## WORK TO COMPLETE
Somewhere below is a line with "Viewport: 742px width, 479px" and, later, a line with "Image resolution: width=468"; repeat those two lines and all the lines between them, exactly as they are.

## INPUT RECORDS
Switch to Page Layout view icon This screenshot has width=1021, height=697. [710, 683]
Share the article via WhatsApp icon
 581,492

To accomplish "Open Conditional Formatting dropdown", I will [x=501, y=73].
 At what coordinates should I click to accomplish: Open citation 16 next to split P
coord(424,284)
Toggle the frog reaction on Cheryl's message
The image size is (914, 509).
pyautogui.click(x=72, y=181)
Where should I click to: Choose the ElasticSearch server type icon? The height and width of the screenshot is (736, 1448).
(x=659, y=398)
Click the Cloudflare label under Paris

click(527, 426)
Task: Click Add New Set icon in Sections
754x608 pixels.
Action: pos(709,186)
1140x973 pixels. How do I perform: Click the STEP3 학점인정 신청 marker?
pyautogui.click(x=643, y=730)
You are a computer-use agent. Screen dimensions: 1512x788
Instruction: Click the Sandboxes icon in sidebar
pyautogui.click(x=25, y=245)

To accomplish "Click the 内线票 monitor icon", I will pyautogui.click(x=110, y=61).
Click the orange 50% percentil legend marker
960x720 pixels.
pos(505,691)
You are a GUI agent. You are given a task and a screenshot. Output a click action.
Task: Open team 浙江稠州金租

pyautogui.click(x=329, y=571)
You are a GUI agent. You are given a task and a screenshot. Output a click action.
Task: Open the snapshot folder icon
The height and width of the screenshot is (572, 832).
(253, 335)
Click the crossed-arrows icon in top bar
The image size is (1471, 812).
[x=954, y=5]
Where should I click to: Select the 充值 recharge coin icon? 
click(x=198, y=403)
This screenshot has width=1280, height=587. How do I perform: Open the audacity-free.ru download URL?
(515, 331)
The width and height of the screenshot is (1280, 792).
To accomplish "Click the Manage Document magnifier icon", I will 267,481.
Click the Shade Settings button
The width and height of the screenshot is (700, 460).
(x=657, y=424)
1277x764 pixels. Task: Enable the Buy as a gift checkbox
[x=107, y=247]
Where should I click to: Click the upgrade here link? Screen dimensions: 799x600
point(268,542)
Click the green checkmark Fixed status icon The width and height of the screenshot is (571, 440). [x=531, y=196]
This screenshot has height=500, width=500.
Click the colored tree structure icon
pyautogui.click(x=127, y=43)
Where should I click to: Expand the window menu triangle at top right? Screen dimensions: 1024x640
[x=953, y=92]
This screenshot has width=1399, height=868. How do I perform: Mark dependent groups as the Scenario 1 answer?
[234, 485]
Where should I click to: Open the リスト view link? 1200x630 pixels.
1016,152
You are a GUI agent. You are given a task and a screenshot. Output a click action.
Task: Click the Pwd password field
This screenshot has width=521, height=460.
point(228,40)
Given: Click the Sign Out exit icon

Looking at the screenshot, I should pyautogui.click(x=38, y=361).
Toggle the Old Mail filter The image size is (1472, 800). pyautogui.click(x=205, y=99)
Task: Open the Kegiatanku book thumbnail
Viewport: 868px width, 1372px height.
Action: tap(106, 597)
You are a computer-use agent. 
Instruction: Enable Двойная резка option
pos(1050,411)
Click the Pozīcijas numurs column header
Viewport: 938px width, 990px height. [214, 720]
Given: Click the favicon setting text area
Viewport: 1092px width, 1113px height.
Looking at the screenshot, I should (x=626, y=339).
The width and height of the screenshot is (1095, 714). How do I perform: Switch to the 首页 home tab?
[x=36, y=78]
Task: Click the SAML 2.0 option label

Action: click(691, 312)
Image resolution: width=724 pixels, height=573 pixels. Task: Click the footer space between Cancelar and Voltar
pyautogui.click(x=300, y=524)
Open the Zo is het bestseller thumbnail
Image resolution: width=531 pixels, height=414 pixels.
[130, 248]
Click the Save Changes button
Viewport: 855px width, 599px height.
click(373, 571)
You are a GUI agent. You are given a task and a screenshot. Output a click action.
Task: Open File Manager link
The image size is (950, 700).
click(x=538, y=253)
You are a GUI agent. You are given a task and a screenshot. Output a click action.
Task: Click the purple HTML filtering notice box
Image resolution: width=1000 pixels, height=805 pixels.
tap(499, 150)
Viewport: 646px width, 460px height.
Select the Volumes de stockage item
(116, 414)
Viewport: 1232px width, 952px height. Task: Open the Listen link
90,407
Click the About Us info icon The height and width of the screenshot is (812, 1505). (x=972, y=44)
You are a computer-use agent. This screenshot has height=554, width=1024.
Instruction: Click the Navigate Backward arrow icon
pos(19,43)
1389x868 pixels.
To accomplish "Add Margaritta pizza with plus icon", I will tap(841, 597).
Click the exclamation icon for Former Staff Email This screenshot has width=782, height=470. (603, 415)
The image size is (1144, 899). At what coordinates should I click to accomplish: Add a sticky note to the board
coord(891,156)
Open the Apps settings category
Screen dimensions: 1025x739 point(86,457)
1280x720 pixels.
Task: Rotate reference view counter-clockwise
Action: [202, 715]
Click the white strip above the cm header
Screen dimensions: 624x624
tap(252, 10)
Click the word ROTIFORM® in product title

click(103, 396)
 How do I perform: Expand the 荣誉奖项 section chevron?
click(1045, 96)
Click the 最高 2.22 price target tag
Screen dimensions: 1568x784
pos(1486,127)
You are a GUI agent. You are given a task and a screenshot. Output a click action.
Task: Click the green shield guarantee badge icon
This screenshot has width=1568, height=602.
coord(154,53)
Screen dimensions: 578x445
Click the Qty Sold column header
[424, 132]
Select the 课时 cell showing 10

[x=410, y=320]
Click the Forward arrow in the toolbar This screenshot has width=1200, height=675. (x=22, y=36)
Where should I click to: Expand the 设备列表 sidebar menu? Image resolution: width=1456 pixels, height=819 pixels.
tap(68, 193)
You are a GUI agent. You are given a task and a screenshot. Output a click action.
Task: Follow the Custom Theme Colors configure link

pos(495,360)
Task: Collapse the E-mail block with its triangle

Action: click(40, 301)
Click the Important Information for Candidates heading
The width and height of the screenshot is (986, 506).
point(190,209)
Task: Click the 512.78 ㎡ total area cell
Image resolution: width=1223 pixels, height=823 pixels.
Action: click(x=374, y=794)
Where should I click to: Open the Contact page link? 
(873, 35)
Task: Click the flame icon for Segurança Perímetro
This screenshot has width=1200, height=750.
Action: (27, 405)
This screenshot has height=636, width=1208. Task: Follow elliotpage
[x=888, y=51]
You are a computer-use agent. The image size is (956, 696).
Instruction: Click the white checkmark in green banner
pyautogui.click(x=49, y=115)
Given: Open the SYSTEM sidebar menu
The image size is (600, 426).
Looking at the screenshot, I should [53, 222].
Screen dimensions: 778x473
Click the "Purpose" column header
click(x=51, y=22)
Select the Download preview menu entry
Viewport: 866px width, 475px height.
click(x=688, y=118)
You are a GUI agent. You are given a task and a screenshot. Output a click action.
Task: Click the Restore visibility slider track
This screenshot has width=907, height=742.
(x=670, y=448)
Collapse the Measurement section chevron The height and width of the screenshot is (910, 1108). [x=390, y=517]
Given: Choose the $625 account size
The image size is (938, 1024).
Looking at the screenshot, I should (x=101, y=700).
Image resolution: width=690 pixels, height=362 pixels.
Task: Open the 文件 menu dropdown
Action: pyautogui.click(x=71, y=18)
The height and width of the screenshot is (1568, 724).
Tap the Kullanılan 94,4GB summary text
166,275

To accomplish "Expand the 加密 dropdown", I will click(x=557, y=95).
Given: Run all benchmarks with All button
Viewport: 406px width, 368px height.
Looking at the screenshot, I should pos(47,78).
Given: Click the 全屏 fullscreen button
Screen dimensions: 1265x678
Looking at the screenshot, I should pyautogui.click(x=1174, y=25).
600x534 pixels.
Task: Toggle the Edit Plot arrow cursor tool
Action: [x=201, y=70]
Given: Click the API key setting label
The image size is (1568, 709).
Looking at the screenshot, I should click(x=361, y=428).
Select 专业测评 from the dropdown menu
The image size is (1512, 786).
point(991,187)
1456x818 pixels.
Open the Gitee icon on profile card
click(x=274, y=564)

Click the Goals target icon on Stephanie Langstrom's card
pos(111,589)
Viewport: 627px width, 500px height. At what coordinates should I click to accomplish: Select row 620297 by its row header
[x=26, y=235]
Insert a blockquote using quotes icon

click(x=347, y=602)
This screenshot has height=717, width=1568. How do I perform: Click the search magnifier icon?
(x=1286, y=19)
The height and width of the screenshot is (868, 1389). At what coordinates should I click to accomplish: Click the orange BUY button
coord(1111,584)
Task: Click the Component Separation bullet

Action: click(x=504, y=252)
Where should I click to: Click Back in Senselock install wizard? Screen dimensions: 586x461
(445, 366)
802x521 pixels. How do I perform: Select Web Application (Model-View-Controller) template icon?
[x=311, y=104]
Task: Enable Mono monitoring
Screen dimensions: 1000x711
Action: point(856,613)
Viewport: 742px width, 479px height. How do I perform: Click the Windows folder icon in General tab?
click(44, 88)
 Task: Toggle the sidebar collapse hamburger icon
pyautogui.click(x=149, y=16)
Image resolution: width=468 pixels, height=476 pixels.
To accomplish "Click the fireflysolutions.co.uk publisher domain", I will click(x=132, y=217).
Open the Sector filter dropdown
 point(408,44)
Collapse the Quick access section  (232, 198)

## ANSWER SPACE
Viewport: 742px width, 479px height. How do I perform: Click the Windows folder icon in General tab?
click(44, 88)
 Task: Toggle the sidebar collapse hamburger icon
pyautogui.click(x=149, y=16)
Image resolution: width=468 pixels, height=476 pixels.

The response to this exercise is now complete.